Resident: Jason Hencler
Date: 09/04/2009
Article title: Case Report:
Autotransplantation for a Missing Permanent Maxillary Incisor
Author(s): Rao DDS, MS; Fields DDS, MS, MSD; Chacon DDS, MS
Journal: Pediatric Dentistry V30/NO 2 2008
Major topic: Autotransplantation as treatment option
Type of Article: Case Report
Main Purpose:
To describe the treatment of loss of a permanent incisor using transplantation of a maxillary first premolar to the incisor position.
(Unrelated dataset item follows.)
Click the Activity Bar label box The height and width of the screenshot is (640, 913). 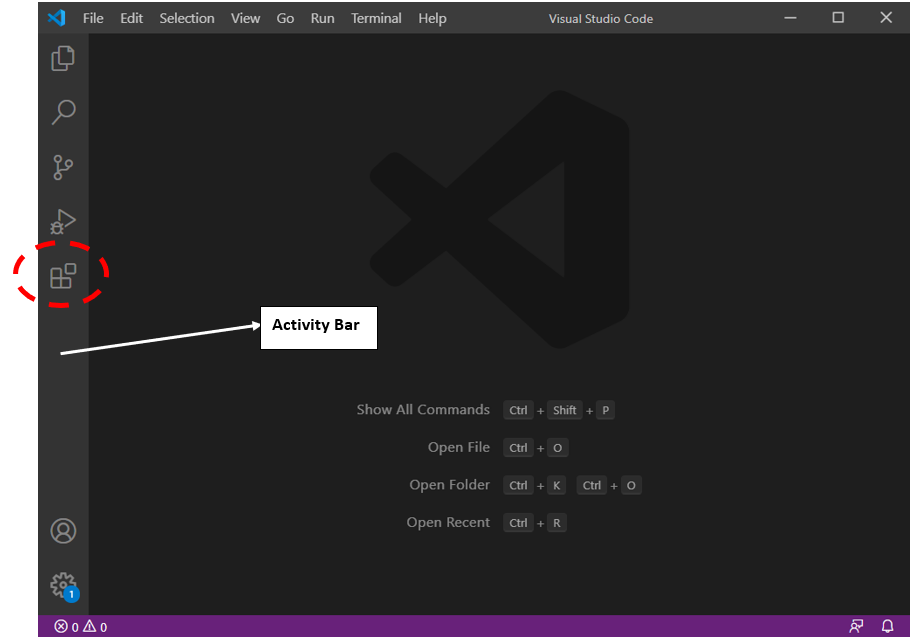tap(318, 326)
Current Treatment Modalities: Dentists have multiple options to treat missing permanent maxillary anterior teeth that are lost during the mixed dentition due to trauma, decay, or developmental factors. These options include FPD, RPD, implants, ortho space closure, and autotransplanted permanent teeth.
Case Description:
9yo female presents with a chief complaint of unerupted tooth #9. Radiographs revealed an ectopically erupting (inverted) #9 with delayed root development. Tx options included EXT followed by either: prosthetics, asymmetric ortho space closure, surgical uncovering followed by ortho repositioning, or autotransplantation of the inverted tooth to a more acceptable position followed by ortho repositioning.
Treatment:
Autotransplantation with ortho traction to reposition inverted #9 was selected as initial tx. #9 was surgically exposed and revealed a significant dilacerations of the root. Due to future problems of moving such a tooth, decision was made to EXT. Revised tx plan was autotransplantation of maxillary 1st PM. After the site was surgically prepared, the PM was EXT and transplanted with its mesial surface facing buccal. The site was allowed to heal for 2 mos. Eval at 8 wks demonstrated grade II mobility. The labial and lingual surfaces were reduced incrementally to avoid pulp irritation. The implanted tooth was extruded while the adjacent teeth were intruded.
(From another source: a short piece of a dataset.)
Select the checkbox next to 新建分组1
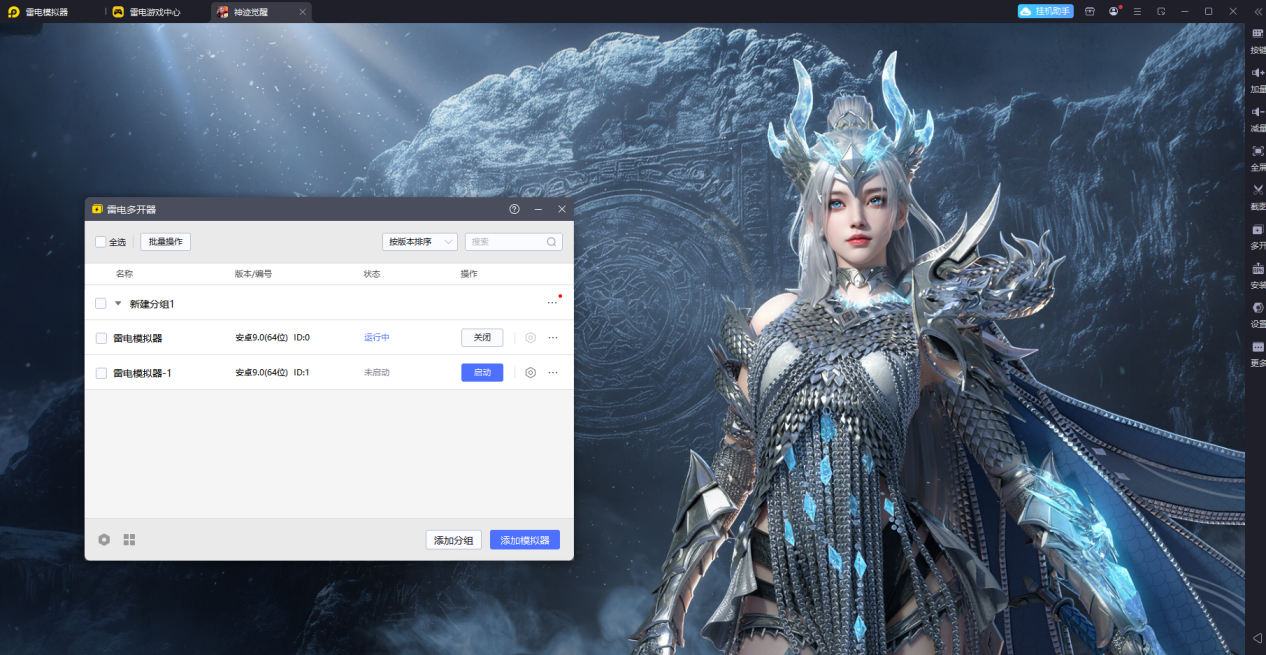This screenshot has width=1266, height=655. (x=101, y=303)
Key points in the article discussion:
Most traumatic injuries to permanent incisors occur in the mixed dentition, which is when PM roots are developing. Since partial root formation (2/3-3/4) is one of the requirements for god prognosis, PMs are likely donors for autotransplantation of incisor sites. At ½ root formation there is an 80% chance of optimal root length and over 90% chance of pulpal and perio healing. The presence of open apices seems to be crucial for good prognosis. Recipient site bone area should be 1-2mm wider and deeper than the dimension of the donor root. Some authors recommend porcelain laminate veneers over composite build up for best esthetics. If the transplant fails, which is rare, final treatment with an implant can still be accomplished if the alveolar bone support was maintained. No definitive data has been reported for ideal post op stabilization period for transplanted teeth. Initial perio healing around a transplanted tooth takes about 4 wks and complete perio healing can be observed radiographically around 8 wks. Because pulpal necrosis and inflammatory resorption are noticed usually w/in 2 mos post surgery, a waiting period of at least 12 wks is best before applying ortho forces. Generally antibiotics are not required but anti plaque rinses are often used during healin periods. Ortho tx can be initiated w/in 3-4 mos of the transplantation. This allows for adequate perio healing prior to complete pulpal obliteration, thus preventing late pulpal necrosis. Light, continuous ortho forces are best.
Summary of conclusions:
With its high success rate and by following reliable techniques, autotransplantation of a permanent maxillary central incisor with a maxillary PM is a favorable option that should be considered.
Assessment of article:
This article was very interesting. Although autotransplantation is not a very popular in the USA, it should be considered in situations similar to the case presented in this article. As a pediatric dentist, we would undoubtedly see such cases. A multi disciplinary approach, working with other specialists should definitely be taken when considering autotransplantation.